Kasımın 10 'u oldum olası bu duyguları çagrıştıran bir gün olagelmiştir.
Bizi bırakıp gidişinin acısını, onsuzluğun kederini toplum olarak yüreklerimizde duyduğumuz yokluğunu derin bir şekilde hissettiğimiz Büyük Önder'in ölüm yıldönümleri hep bu duruklukla anılagelmiştir.
Oysa Atatürk, bizden her 10 Kasım 'da gözyaşı döküp dövünmemizi değil, aksine, onun gösterdiği hedeflere doğru daha hızlı ilerlememizi istememiş miydi ? Naçiz vücudunun bir gün elbet toprak olacağını, ancak "En büyük eserim" dediği Cumhuriyetimizin sonsuza dek yaşayacağını, yaşaması gerektiğini belirtmemiş miydi?
O halde neden bu hüzün ? Neden bu gözyaşları ? Neden bu ahlar vahlar ? Elbette, hepimiz böylesine büyük bir lideri kaybetmenin üzüntüsünü gönüllerimizde duyuyoruz.
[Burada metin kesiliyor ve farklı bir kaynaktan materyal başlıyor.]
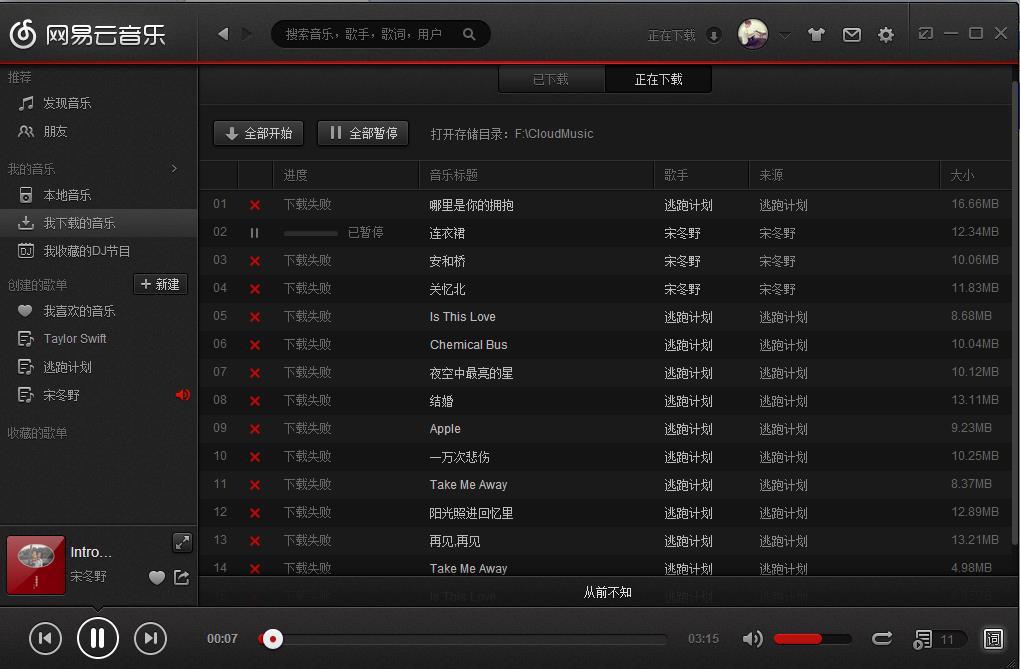This screenshot has height=669, width=1020.
Task: Cancel the failed download of Apple
Action: pos(254,428)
Bu çapta insanlar dünyaya pek ender geliyorlar ve göç edip gittiklerinden de bıraktıkları boşluk uzunca bir süre doldurulamiyor.
Fakat bu, Atatürk'ün ölümünden sonra herşeyin bittiği anlamına gelmiyor, gelmemelidir de !!!
Aslında herşey onun yokluğundan sonra başlayacaktı. Gösterilen hedeflere ulaşma konusundaki kararlılığımızda ilk günküne oranla bir azalma olup olmayacağının, emanetine sahip çıkan bir millet olarak gelişmiş toplumlar düzeyine erişip erişmeyeceğimizin cevabı onun kaybından sonra alınacaktı.
Bugün, şöyle bir geçmişe bakıp, 10 Kasım 1938'den bu yana neler yapılıp neler yapılmadığını düşünme günüdür.
Bugün, yapılamayanların neden yapılamadığını sorgulama günüdür.
Bugün Ata'nın emanetini sahiplenme, onun, yattığı yerde mutlu olarak uyumasını sağlama günüdür.
Bugün, laik ve demokratik Türkiye Cumhuriyeti'nin temel niteliklerine olan bağlılığımızın gösterme ve Büyük Önder'e bir kez daha şükranlarımızı sunma günüdür.
10 Kasım sıradan bir gün değildir...
Bugün, aydınlık yarınlara açılan bir penceredir.
Sen rahat uyu Atam.
Cumhuriyeti emanet ettiğin Türk Gençliği olarak, izindeyiz !!